1988'de Wim Wenders'ın "Der Himmel Ueber Berlin" ("Wings of Desire") filminin soundtrack'inde "The Carny" ve Nick Cave'in canlı söylediği "From Her to Eternity" yer aldı ("I'm NOT going to tell them about a girl..."). Wim Wenders'ın Nick Cave'in müziklerini barındıran diğer filmleri "Wings of Desire"ı takip eden "Bis ans Ende der Welt (Until The End Of The World" ve "Faraway... So Close" oldu.
"Tender Prey" albümünün 1988'de yayınlanmasından sonra Nick Cave, Berlin'den ayrılarak bir turne sırasında tanıştığı Viviane Carneiro'nun yanına Brezilya'da Sao Paolo'ya yerleşti. Brezilya'nın etkileri 1990'da piyasaya sürülen "The Good Son" albümünde oldukça belirgindir. Bu albümde daha önceki albümlerden daha cana yakın ve daha melodik bir müzikten bahsetmek mümkün..
1989 yılında senaryosu Nick Cave tarafından yazılmış, soundtrack'i yine kendisi tarafından hazrlanmış ve kendisinin oynadığı bir hapishane filmi olan "Ghosts.. of the Civil Dead" gösterime girdi.
1992'de piyasaya sürülen "Henry's Dream" albümünden sonra 1993 tarihli "Live Seeds" kayıtlarına olanak veren bir dünya turnesi başladı. Dönemin kadrosu Nick, Blixa, Mick, Thomas, Martyn P. Casey ve Conway Savage'dan oluşmaktaydı. "Live Seeds" cd'si The Bad Seeds'in 10 senelik varlığının bir kutlaması gibiydi ve Peter Milne tarafından hazırlanan 1992-1993 tur fotoğraflarını içeren bir albüm ile birlikte satıldı.
1993 baharında Nick Cave Londra'ya döndü, ve 9. Bad Seeds albümü "Let Love In" kayıtları yapıldı. 1996 yılında "Murder Ballads" piyasaya sürüldü. Albüm adından da anlaşılacağı üzere cinayet konusu üzerine odaklanmış şarkılar içermekte.. Ayrıca içinde neredeyse çeyrek saat süren ve Nickl Cave'in en uzun şarkısı olan "O'Malleys Bar" yer almaktaydı. Düetler ise P.J. Harvey ve Kylie Minogue'la beraber söylenmişti.. Tabi bu noktada Nick Cave'in karısı Viviane ile boşanma nedeninin P.J. Harvey ile olan yakınlaşması olduğuna dair söylentiyi de yazmadan geçmemek lazım..

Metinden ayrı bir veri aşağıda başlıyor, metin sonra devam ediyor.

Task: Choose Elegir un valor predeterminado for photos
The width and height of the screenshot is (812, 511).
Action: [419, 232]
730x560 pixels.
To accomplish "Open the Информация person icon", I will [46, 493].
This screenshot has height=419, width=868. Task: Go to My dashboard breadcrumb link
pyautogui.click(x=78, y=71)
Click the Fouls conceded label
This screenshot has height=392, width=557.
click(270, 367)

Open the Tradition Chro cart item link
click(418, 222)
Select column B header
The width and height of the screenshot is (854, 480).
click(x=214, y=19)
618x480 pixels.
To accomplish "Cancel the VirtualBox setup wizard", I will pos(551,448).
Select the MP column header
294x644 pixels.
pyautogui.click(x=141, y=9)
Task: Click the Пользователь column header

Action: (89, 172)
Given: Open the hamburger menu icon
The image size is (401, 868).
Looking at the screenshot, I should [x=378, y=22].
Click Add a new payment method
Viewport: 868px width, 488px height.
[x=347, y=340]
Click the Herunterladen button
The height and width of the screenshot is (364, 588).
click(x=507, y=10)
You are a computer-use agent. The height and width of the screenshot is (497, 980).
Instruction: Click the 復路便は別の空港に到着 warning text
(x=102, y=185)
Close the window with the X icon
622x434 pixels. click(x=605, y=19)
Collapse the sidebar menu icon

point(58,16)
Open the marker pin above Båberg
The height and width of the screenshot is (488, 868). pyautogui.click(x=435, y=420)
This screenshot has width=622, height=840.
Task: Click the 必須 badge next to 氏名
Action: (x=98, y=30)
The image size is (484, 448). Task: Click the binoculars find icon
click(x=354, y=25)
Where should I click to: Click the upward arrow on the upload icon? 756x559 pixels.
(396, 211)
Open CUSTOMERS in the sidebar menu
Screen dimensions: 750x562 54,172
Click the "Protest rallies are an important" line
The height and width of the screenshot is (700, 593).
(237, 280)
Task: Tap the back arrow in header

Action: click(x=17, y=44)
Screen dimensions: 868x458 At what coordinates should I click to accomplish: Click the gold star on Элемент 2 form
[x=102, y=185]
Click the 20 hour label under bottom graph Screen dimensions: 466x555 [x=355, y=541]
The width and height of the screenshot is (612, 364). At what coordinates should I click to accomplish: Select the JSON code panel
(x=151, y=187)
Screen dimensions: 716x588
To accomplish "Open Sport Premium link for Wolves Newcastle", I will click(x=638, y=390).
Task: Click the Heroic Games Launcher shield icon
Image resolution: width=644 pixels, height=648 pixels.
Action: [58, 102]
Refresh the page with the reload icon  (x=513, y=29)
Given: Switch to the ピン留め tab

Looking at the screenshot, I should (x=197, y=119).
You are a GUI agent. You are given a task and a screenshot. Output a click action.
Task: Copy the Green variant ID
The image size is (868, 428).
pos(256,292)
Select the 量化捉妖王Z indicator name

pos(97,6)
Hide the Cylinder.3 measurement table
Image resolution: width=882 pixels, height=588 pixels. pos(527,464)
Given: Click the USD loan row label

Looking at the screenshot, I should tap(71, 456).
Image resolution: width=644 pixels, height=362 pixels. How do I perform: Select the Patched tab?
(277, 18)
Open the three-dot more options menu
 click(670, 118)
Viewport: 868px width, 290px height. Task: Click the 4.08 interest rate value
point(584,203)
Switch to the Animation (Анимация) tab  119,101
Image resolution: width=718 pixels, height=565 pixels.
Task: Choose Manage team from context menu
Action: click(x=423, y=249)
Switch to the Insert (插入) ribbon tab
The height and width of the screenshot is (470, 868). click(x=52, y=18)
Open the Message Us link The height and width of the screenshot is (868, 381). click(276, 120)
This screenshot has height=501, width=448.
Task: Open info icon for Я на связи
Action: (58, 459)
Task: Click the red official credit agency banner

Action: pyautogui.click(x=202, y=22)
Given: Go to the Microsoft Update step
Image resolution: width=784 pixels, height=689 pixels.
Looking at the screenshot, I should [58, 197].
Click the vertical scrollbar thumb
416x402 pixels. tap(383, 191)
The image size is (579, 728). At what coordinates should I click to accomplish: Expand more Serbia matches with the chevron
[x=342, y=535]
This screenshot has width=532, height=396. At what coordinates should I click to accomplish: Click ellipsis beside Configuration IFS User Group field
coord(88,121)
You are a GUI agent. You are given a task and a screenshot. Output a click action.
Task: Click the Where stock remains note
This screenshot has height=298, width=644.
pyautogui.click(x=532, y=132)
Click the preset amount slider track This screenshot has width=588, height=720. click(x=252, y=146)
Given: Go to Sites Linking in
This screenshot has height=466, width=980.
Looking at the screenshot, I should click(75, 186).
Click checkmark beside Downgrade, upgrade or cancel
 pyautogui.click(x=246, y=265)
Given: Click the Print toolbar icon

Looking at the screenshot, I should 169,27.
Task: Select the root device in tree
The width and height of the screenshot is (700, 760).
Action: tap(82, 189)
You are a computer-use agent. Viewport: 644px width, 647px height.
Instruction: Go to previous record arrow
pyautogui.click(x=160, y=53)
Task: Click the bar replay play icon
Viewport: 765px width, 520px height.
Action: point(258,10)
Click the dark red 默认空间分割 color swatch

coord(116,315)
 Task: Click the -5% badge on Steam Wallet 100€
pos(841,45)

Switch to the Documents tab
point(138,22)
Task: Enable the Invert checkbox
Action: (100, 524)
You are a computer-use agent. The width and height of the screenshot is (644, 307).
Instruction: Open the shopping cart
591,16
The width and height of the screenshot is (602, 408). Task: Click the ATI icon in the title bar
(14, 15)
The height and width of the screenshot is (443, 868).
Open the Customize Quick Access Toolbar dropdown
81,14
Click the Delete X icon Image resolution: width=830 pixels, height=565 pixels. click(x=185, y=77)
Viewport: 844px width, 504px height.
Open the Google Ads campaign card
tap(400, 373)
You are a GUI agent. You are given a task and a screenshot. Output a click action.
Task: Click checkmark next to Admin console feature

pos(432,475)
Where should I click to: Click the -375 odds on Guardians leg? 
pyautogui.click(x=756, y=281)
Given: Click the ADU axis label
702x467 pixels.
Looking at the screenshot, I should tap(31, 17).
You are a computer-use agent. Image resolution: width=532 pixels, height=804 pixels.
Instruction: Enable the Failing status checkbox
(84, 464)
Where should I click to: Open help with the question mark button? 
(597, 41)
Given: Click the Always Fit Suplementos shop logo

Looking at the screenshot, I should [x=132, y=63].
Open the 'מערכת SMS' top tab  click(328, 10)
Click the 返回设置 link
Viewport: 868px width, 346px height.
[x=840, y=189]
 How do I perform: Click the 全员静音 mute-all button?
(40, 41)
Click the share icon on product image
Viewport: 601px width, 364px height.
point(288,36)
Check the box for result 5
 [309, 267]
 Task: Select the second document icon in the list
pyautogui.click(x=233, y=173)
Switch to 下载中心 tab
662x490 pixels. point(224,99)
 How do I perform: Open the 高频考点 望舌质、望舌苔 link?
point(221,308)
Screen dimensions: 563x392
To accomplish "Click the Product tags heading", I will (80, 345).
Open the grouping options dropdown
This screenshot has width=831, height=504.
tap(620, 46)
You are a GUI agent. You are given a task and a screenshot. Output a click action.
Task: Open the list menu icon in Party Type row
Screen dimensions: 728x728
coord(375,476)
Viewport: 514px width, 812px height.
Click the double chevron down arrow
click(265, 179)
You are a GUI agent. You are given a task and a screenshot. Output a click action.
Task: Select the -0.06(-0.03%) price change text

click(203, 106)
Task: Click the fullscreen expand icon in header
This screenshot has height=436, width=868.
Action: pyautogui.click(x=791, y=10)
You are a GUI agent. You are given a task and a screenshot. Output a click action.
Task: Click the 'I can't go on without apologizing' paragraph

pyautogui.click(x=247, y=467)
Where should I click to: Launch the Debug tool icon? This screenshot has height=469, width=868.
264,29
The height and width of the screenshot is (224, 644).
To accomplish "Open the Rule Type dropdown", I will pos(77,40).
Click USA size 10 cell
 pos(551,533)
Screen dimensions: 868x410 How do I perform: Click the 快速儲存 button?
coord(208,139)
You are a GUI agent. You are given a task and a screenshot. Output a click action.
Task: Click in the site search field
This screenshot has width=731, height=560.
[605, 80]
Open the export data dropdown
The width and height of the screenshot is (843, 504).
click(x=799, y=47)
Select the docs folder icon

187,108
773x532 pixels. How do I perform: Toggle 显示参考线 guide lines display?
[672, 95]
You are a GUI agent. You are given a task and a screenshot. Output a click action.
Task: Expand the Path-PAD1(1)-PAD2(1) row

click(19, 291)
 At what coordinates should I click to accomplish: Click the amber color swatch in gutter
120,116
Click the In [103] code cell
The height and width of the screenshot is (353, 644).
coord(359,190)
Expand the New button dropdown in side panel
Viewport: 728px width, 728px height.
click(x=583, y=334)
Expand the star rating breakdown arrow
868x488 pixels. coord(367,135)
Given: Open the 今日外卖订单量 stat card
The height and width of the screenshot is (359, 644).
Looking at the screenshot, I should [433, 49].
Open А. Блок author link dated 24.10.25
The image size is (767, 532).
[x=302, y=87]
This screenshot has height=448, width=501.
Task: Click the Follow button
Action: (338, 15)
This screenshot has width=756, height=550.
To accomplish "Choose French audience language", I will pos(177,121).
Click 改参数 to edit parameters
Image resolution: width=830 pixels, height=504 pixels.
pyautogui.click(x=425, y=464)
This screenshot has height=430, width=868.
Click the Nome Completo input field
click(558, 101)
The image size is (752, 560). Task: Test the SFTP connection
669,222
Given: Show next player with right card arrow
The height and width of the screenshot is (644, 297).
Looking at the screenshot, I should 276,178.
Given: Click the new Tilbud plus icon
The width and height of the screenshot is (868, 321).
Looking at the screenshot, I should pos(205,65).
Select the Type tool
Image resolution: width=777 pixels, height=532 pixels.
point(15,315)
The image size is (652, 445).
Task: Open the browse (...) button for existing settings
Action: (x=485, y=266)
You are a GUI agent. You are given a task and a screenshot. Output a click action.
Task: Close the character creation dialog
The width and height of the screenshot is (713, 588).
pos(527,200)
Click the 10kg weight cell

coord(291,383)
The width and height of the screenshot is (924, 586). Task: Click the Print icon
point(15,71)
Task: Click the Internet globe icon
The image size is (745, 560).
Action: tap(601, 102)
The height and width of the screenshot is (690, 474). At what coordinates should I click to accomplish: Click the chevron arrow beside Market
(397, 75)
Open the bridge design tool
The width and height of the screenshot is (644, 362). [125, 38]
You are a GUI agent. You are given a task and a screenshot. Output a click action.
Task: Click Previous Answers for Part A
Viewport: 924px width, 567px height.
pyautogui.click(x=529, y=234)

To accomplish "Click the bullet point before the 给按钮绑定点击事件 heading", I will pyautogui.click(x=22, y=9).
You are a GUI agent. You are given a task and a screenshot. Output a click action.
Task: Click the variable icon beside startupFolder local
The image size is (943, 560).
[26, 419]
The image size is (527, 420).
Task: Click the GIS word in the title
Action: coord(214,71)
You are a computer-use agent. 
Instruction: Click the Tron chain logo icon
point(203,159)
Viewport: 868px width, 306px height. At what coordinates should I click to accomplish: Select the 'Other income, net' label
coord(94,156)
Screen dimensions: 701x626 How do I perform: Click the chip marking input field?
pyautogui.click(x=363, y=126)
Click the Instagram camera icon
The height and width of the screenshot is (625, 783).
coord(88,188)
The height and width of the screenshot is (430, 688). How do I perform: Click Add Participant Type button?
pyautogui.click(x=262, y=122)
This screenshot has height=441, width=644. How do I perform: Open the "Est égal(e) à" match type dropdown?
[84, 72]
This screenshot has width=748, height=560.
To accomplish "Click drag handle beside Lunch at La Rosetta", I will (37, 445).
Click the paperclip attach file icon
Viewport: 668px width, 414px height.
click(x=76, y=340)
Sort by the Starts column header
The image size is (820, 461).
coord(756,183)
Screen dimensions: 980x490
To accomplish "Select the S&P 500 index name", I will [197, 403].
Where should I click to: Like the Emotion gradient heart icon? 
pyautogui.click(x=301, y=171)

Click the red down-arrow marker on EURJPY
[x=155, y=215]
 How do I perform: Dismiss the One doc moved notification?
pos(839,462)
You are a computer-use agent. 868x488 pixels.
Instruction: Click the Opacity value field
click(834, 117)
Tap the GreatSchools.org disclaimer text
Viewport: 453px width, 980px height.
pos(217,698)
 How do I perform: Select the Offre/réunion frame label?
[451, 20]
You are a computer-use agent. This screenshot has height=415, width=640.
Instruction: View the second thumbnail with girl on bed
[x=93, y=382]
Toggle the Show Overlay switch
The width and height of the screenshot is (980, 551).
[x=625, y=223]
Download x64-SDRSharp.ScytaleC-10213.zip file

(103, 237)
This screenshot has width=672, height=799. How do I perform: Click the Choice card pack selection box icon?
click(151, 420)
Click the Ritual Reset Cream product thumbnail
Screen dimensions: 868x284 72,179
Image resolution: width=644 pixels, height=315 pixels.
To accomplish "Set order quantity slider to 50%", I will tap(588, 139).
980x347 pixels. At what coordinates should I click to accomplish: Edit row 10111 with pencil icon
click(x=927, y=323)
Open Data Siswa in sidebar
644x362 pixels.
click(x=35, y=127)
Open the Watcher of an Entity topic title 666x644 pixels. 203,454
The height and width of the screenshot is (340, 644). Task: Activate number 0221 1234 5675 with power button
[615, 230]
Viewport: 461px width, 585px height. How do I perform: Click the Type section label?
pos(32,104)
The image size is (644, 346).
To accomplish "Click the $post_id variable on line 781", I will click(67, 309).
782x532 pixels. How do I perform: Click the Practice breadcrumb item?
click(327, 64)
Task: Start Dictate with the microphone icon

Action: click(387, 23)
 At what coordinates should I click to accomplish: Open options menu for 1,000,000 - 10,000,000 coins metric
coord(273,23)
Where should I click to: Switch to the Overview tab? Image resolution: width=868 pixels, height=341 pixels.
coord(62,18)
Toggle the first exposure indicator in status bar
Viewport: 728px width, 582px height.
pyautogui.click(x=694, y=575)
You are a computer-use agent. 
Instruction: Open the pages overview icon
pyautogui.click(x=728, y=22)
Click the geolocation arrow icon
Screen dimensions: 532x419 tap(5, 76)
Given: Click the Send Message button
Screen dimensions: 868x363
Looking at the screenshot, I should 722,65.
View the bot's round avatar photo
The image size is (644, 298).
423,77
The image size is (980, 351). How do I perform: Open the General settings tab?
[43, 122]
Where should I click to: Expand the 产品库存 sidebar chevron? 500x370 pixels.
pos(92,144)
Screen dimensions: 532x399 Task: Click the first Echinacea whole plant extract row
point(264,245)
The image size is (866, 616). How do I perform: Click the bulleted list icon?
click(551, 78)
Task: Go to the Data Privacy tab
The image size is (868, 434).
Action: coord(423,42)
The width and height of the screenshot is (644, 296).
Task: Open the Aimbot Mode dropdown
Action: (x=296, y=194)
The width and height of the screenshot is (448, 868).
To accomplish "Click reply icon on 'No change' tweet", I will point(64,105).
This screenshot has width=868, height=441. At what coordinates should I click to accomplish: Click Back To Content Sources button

Tüm bunların yanı sıra Nick Cave, TV dizisi "X-Files"tan şarkıları içeren "Songs In The Key Of X" albümünde yer aldı..
1996 MTV Müzik Ödülleri'nde "En İyi Erkek Şarkıcı" ödülüne layık görüldü. Fakat Nick Cave bu ödülü, "söz konusu olan sanat olduğunda başkalarıyla yarışmak istemediğini" gerekçe göstererek reddetti.
1997 yılında piyasaya sürülen "The Boatman's Call"dan sonra Nick Cave and The Bad Seeds bir Avrupa turnesine çıktı.
1998 yılında yayınlanan Best Of'tan sonra nihayet 2001 yılında "No More Shall We Part" albümüyle kendilerine yeniden kavuştuk. Ve de albümün turnesinde Türkiye'nin de dahil edilmesiyle daha bir görkemli kavuştuk diyebiliriz değil mi?